* **Excerpted passage**:
* * *

Béla I the Champion or the Wisent (Hungarian: I. Bajnok or Bölény Béla,[1] Slovak: Belo I.; before 1020 – 11 September 1063) was King of Hungary from 1060 until his death. He descended from a younger branch of the Árpád dynasty. Béla's baptismal name was Adalbert. He left Hungary together with his brothers, Levente and Andrew, after the execution of Vazul, their father, in 1031. Béla settled in Poland and married Richeza (or Adelaide), daughter of King Mieszko II of Poland.

He returned to his homeland upon the invitation of his brother Andrew, who had in the meantime been crowned King of Hungary. Andrew assigned the administration of the so-called ducatus or "duchy", which encompassed around one-third of the territory of the Kingdom of Hungary, to Béla. The two brothers' relationship became tense when Andrew had his own son, Solomon, crowned king and forced Béla to publicly confirm Solomon's right to the throne in 1057 or 1058. Béla, assisted by his Polish relatives, rebelled against his brother and dethroned him in 1060. He introduced monetary reform and subdued the last uprising aimed at the restoration of paganism in Hungary. Béla was mortally injured when his throne collapsed while he was sitting on it.

* * *

* **Stated goal**: In the passage about Béla I, how was Béla mortally injured?

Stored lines
* * *

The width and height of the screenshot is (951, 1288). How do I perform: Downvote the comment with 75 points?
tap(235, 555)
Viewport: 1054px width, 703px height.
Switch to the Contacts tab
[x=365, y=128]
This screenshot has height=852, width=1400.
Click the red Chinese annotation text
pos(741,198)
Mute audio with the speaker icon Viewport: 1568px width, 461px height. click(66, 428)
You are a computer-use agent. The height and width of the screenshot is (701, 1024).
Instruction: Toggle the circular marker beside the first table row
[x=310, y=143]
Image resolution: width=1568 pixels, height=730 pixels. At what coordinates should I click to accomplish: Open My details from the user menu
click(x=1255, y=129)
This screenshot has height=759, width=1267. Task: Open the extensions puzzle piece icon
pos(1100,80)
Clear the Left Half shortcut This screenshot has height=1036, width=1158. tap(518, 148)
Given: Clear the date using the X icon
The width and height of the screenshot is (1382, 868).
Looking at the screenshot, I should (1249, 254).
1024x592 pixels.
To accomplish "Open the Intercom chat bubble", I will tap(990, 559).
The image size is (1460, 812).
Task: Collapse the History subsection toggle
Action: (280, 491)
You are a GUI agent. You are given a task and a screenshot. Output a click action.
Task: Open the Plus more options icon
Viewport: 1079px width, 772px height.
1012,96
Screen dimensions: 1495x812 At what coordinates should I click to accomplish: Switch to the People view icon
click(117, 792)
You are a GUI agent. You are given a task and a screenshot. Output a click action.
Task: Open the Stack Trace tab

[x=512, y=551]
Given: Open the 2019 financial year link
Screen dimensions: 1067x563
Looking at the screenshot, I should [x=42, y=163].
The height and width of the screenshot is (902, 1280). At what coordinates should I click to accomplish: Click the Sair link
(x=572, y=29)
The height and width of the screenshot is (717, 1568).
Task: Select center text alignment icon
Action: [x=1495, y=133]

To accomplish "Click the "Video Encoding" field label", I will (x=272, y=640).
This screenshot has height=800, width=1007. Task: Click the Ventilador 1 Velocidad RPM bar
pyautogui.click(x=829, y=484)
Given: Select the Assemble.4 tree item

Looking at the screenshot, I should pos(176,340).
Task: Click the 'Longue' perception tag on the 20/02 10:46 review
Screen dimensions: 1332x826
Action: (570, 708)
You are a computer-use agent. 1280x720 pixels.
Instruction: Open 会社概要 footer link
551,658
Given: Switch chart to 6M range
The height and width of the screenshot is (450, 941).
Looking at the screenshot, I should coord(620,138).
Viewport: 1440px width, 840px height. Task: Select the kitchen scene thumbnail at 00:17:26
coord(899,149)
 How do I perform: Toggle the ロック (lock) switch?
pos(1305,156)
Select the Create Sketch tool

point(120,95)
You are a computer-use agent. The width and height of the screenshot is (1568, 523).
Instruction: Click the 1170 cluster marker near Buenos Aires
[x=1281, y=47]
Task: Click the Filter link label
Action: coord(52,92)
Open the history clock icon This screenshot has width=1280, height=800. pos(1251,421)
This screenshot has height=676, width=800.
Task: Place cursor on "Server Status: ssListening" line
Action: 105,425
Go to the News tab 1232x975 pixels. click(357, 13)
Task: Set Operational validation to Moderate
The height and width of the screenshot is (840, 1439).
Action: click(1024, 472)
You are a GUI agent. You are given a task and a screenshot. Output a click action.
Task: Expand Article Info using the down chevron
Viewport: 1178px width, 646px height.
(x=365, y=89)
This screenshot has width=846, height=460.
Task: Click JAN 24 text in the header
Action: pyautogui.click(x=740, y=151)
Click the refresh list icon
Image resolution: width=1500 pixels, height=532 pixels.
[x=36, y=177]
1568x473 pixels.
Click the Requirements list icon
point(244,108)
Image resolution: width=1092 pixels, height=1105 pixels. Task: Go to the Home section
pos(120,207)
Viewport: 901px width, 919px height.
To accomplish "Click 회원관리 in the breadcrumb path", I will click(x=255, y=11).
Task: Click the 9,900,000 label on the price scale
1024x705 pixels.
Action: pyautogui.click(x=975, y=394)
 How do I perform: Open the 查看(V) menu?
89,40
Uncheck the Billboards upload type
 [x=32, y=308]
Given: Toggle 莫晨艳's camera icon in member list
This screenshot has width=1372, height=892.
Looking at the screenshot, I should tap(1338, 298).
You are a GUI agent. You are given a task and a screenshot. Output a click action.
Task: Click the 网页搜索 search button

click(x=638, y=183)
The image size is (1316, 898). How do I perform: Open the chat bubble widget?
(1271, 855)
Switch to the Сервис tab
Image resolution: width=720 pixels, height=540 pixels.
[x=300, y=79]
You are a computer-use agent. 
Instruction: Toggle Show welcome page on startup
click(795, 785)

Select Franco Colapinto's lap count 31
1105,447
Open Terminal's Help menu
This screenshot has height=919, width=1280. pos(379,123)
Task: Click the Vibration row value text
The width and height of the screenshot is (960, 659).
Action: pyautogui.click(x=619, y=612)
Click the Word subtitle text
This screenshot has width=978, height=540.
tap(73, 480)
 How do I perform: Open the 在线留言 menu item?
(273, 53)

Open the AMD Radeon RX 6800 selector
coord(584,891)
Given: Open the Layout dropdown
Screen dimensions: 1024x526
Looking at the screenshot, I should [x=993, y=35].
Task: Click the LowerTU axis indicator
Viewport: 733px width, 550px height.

* * *

* **Reply to the exercise**: His throne collapsed while he was sitting on it.